The records:

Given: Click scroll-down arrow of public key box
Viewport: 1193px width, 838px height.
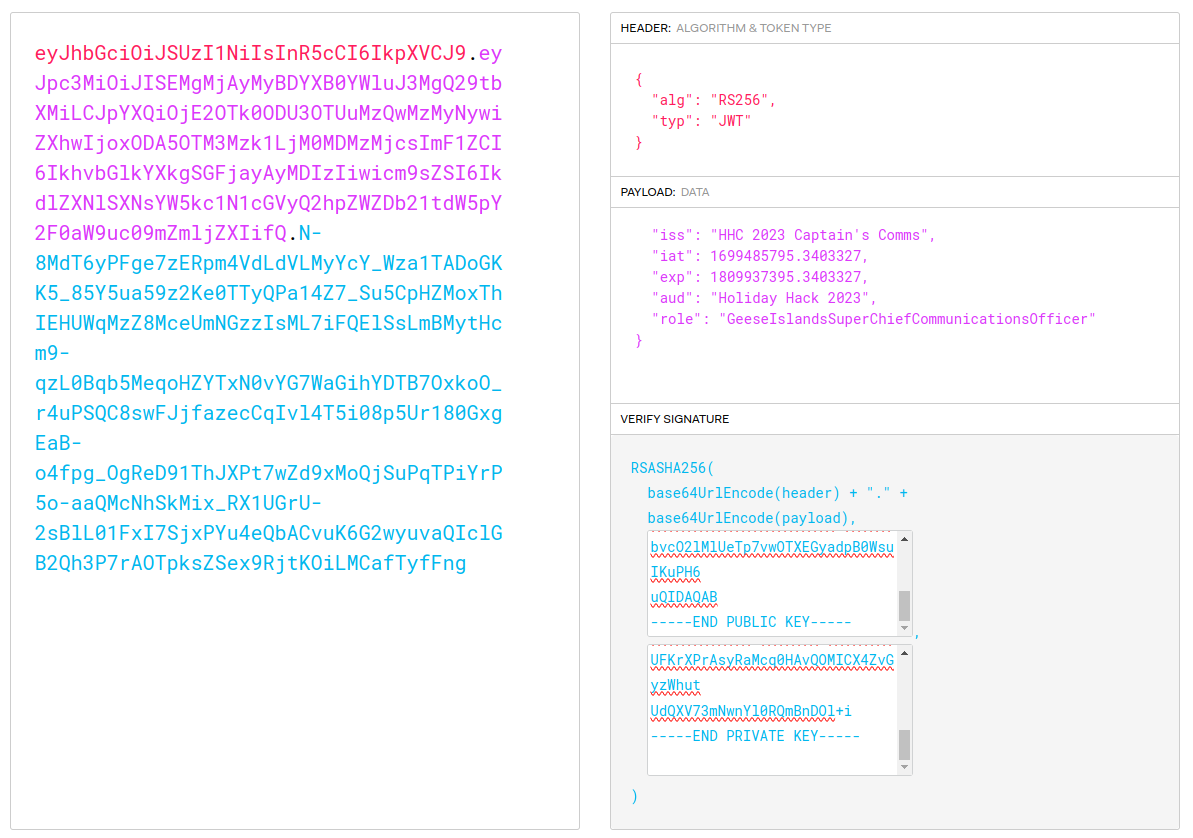Looking at the screenshot, I should coord(905,629).
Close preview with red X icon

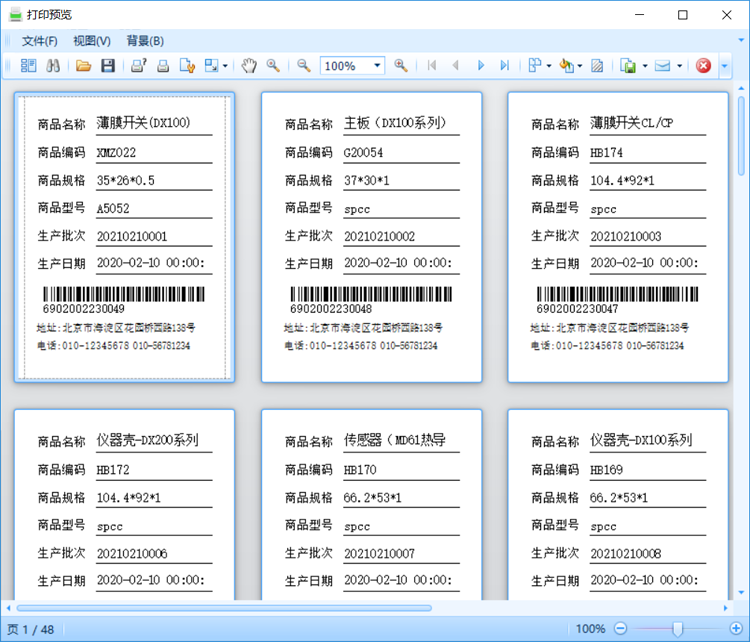tap(703, 66)
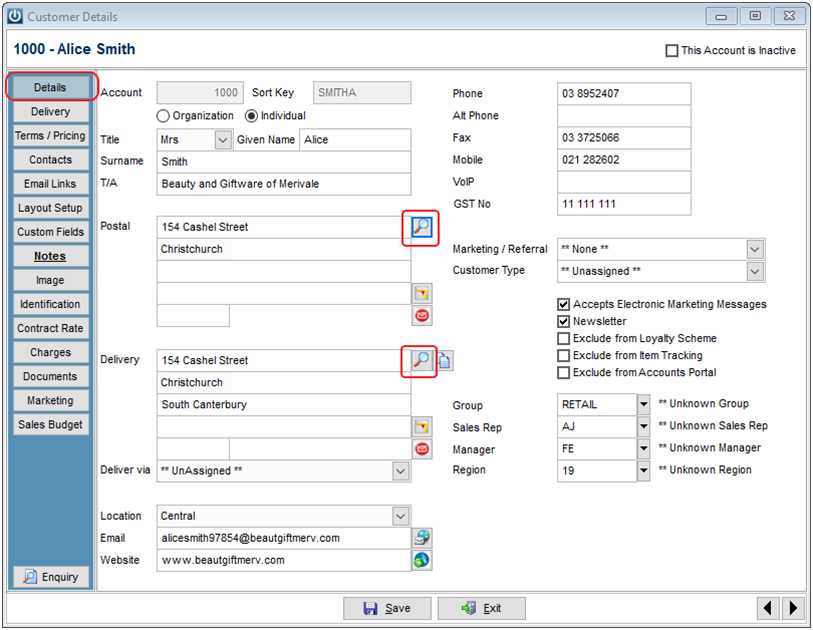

What the exercise asks:
Here the job is to repeat the entries verbatim while leaving all pictures out.

Exercise result:
Given: Click scroll-down arrow of public key box
Viewport: 1193px width, 838px height.
Looking at the screenshot, I should coord(905,629).
Close preview with red X icon

tap(703, 66)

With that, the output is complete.